How the knowledge is stored

Astrolabe: Data Model

How the whole project is stored: not as files and folders, but as a single content-addressed hypergraph — the Astrolabe data model. Every statement, every formal declaration, every relationship is one immutable, hash-identified entry.

The Astrolabe model

An Astrolabe store is a flat set of entries. Each entry is a triple (hash, ref, record):

  • ref — an ordered list of the hashes this entry points to.
  • record — an opaque payload, read by a domain plugin (here: a mathematical statement, or a Lean declaration).
  • hashSHA-256(ref₁ ‖ 0x00 ‖ … ‖ record), truncated. Identity is content: the same content always yields the same hash, everywhere it appears.

The length of ref is what an entry is. Two kinds are primitive:

  • an atom (|ref| = 1, a self-reference) — a leaf of content: a statement, a proof.
  • an edge (|ref| = 2) — a binary relation between two atoms.

Atoms and edges are already a traditional graph: each edge renders as a line between two nodes. That is the layer the project runs on today.

Because identity is the hash of content, a card can be re-derived, re-referenced, deduplicated, and merged without ambiguity — the property the whole loop relies on.

On disk this is just one file per node, named by its hash; documents reference them:

.astrolabe/
├─ atoms/
│ ├─ 38c99016b279.md ← one file per node
│ └─ 097d60abf481.md
├─ edges/
│ └─ 014c1e2a49fe.md ← a (lean, tex) bridge
└─ docs/
├─ 00-index.mdx
└─ 03-geodesics.mdx composes nodes by hash
Every node is a single file named by its hash; documents only reference them.

As an entry, each is hash, ref, and a record. An entry's sort is just the source of its refs — its own for an atom, the pair for an edge — while the edge's rel says how the two ends relate. A real atom (the geodesic sphere definition) and a real (lean, tex) edge whose rel is formalizes:

hash38c99016b279
ref[ 38c99016b279 ]self-reference → atom
record
sort(ref[0].source) = (tex)
sourcetex
content
titleGeodesic sphere
notes$S_\delta = \exp_p(\{v : \lVert v\rVert = \delta\})$
hash014c1e2a49fe
ref[ 264fbf8cb406, 6e6c552589c3 ]two atoms → edge
record
sort(ref[0].source, ref[1].source) = (lean, tex)
relformalizes

Two layers, one graph

The same store holds both sides of the mathematics:

  • tex atoms — the natural-language statements of do Carmo (a definition, a lemma).
  • lean atoms — the formal declarations that prove them.

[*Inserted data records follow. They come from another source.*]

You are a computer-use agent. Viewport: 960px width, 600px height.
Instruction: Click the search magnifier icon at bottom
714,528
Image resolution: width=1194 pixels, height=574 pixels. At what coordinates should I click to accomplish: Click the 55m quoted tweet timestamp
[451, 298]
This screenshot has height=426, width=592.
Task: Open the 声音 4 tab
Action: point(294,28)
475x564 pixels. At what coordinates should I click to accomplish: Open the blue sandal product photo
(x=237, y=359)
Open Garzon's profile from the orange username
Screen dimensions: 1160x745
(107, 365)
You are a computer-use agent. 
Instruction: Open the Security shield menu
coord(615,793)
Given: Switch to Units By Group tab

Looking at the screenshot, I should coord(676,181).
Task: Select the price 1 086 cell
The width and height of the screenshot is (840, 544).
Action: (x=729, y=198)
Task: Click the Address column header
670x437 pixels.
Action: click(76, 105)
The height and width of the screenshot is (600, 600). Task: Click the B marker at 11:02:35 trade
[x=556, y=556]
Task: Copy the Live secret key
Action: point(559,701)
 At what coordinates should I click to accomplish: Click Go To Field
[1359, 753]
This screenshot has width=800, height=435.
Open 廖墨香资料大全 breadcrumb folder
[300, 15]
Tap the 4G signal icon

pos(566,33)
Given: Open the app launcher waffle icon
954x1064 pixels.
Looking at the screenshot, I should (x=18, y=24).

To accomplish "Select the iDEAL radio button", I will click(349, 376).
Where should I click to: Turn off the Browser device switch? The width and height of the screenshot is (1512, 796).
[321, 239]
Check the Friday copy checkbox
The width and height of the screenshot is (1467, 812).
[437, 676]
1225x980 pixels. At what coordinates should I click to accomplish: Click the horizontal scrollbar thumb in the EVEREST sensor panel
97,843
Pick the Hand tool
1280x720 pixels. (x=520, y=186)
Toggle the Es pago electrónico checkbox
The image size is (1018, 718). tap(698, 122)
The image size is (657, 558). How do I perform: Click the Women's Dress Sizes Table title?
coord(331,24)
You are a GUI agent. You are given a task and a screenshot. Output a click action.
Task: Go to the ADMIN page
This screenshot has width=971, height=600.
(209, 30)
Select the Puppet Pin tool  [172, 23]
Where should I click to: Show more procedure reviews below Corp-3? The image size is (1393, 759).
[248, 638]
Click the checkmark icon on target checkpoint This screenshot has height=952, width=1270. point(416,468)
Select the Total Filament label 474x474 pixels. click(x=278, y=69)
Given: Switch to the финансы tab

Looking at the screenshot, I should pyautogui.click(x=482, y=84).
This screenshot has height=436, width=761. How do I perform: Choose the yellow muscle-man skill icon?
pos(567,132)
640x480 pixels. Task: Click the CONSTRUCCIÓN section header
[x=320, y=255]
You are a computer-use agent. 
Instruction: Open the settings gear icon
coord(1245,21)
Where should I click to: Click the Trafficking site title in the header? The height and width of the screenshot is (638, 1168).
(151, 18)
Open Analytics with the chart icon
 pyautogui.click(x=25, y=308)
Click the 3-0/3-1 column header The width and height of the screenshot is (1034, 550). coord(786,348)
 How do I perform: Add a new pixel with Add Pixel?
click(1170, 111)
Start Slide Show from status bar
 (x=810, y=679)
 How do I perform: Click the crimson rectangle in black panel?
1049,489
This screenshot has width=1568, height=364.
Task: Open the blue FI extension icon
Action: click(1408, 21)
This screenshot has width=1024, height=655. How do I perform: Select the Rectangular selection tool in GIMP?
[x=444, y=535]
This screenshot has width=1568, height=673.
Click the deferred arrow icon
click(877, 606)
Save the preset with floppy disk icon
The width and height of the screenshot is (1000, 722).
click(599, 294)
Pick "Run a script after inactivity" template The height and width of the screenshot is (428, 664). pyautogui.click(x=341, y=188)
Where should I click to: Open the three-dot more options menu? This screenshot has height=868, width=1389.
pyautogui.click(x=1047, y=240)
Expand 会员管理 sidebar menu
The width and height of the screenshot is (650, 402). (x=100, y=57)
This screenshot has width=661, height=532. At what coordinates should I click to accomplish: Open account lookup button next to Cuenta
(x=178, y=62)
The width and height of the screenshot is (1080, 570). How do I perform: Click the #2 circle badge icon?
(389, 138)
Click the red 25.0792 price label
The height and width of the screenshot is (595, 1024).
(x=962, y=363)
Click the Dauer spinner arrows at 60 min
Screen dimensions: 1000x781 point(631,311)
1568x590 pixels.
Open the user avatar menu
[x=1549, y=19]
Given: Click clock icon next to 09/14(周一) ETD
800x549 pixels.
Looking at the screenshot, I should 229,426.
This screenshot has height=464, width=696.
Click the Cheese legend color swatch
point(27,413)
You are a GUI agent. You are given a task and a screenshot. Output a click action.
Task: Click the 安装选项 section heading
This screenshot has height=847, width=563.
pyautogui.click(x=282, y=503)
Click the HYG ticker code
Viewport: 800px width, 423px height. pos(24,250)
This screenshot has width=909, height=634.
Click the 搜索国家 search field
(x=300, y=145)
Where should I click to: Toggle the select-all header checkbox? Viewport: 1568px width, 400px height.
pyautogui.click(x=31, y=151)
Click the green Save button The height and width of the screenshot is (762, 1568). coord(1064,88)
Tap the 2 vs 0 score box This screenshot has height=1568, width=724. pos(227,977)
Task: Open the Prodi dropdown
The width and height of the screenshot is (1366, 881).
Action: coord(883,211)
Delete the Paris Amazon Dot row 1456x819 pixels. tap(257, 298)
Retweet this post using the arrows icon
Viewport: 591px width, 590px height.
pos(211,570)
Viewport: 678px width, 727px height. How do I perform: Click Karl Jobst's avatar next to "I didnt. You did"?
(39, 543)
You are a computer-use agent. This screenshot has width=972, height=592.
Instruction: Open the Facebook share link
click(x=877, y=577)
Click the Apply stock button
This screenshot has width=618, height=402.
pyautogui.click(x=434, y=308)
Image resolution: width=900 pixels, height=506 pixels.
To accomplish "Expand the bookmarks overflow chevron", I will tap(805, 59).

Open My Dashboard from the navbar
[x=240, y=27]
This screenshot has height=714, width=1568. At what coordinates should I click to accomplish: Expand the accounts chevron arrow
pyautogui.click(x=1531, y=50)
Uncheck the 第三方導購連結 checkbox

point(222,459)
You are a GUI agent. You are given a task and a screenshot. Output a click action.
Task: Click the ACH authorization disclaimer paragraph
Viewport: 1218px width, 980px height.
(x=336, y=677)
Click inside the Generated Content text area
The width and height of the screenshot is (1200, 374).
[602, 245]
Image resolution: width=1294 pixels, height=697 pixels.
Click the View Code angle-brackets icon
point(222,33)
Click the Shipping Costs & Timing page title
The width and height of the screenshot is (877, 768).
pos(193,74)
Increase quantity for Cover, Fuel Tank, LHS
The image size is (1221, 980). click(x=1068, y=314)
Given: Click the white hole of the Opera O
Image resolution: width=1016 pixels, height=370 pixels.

They are joined by cross-source edges typed (lean, tex): a Lean node that formalizes a tex concept. An edge's sort is not its own — it is the pair of its endpoints' sources, (ref[0].source, ref[1].source), so a Lean↔tex bridge is typed (lean, tex) automatically. Such an edge is a first-class, hash-identified entry, exactly like any other.

Stable identity

So re-running the pipeline never churns the graph, identity is pinned to what a node is, not its current text:

  • a tex node hashes over {source, src, dcref} — which do Carmo statement;
  • a lean node hashes over {source, name} — which declaration.

A proof going from sorry to proven, or a line number moving, updates the record in place; the hash — and every reference to it — is unchanged.

Typed relations

Edges are not merely "depends on". Each carries a relation label: references (an explicit citation), uses (a concept the statement invokes), example-of, remark-on, corollary-of, formalizes (the cross-source bridge), and more. The graph is a typed network, not a bare dependency tree.

Derived numbering

A card's identity is its hash, not a number — but a reader still wants to see "Theorem 7.2.8". So numbers are derived, never stored. Within a project, the documents are scanned in order and each hash is assigned a number the first time it appears: chapter.section.item, where the chapter comes from the document's position and the rest from the order of entries inside it.

03-geodesics.mdx → chapter 3
a1f3c9e2Definition · first appears3.2.1
9c2e0f81Theorem · first appears3.2.2
4e7d22b0Corollary · first appears3.2.3
a1f3c9e2…appears again3.2.1(same hash, same number)
The number is assigned on first occurrence and follows the hash — never stored, always consistent within the project.

Because the number is a function of where a hash first occurs in that project, the same content-addressed card can carry different numbers in different projects, yet stays perfectly consistent within one. Reorder a section, move a card, or drop in a new one, and everything renumbers itself at once — there is nothing to keep in sync by hand, and no number to ever go stale.